1707 Church organist
Dieterich Buxtehude died (b. ca. 1637).
1760
Nicolaus Ludwig von Zinzendorf, pietist hymnist,
religious and social reformer and bishop of the
Moravian Church, died in Herrnhut (b. 26 May 1700).
1800
John Brown, abolitionist, was born in Torrington,
Connecticut (d. 2 December 1859).
1828
Andrew Murray, missionary to South Africa, was born in
Graaff-Reiner, South Africa (d. 18 January 1917).
1844 William Edward Addis was born at
Edinburgh (d. 1917). He was educated at Glasgow University and Balliol
College, Oxford (B.A., 1866). Originally a member of the
Church of England, he became a convert to the Roman Catholic
Church in 1866 and was ordained to the priesthood in 1872 at
the London Oratory, serving as a parish priest of Sydenham
from 1878 to 1888. In the latter year he renounced the
Catholic faith and became a minister of the Australian
Church, Melbourne, Australia, a non-denominational
institution, where he remained until 1892 when he took a
similar position at High Pavement Chapel, Nottingham. In
1899 he was appointed Old Testament lecturer at Manchester
College, Oxford, and shortly afterward returned to the
Church of England. The college attempted to expel him and to
declare itself officially non-conformist, but the movement
proved illegal, and he continued holding the position. The
hostile attitude of the trustees of Manchester College
prevented him from resuming his work as a priest of the
Church of England. He is author of a number of volumes.

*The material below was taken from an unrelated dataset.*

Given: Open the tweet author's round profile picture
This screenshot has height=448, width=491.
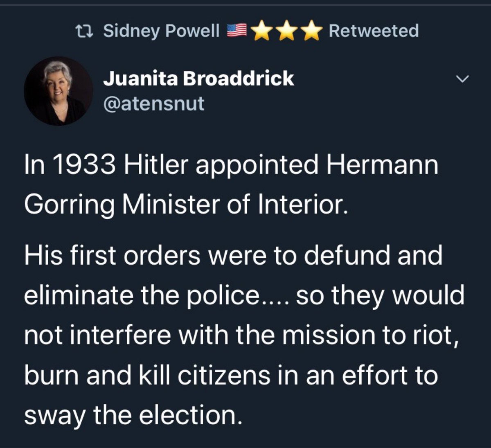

1852 The first plenary council of all
Roman Catholic bishops and archbishops in the U.S. and
territories was held at the Cathedral of Baltimore in
Maryland.
1900 Raymond Edman, Wheaton College
president, was born in Chicago Heights, Illinois. Graduating
from Boston University in 1923, he served as a missionary in
Ecuador until 1928 when illness forced him to return home.
Earning his Ph.D. from Clark University in 1935, he taught
political science at Wheaton College from 1936 to 1940.
Beginning in 1940 Edman served as president of Wheaton
College until he was appointed its first chancellor in 1965.
He traveled widely and wrote over twenty devotional books
before his death in 1967. In addition, he is remembered for
the over two hundred articles he wrote and for editing the
Alliance Witness.
1905
Merrill Dunlop, American sacred music chorister, was
born in Chicago, Illinois (d. 15 June 2002).
1907
Kathryn Kuhlman, 20th Century American faith healer and
evangelist, was born in Concordia, Missouri (d. 20 February
1976).
1910
George Brumder, Lutheran publisher and lay leader, died
in Milwaukee (b. 24 May 1839, Alsace, near Strasbourg).
1911
Katherine Hankey (b. 12 January 1834), English social
reformer and hymn writer, died.
1914 President Woodrow Wilson officially
proclaimed the second Sunday in May to be
Mother’s Day.
1933
J. F. William Moenkemoeller, professor at Concordia
College (Saint Paul, Minnesota), died (b. 9 November 1867,
Westphalia, Germany).
1938 T. P. Wei, the first Missouri Synod
national Chinese pastor, died.
1951
Johann Edmund Seuel, treasurer of the Missouri Synod,
manager of Concordia Publishing House and a Lutheran
Laymen's League founder, died (b. 21 April 1865).
1960 Charles Rosenbury Erdman, American
Presbyterian homiletics and pastoral theology professor who
authored popular commentaries on books of the Bible, died
(b. 1866).
Ordained in 1891, Erdman served as a pastor in Pennsylvania
until 1905 before becoming professor of practical theology
at Princeton Seminary. He also served as president of the
Presbyterian Board of Foreign Missions from 1928 to 1940.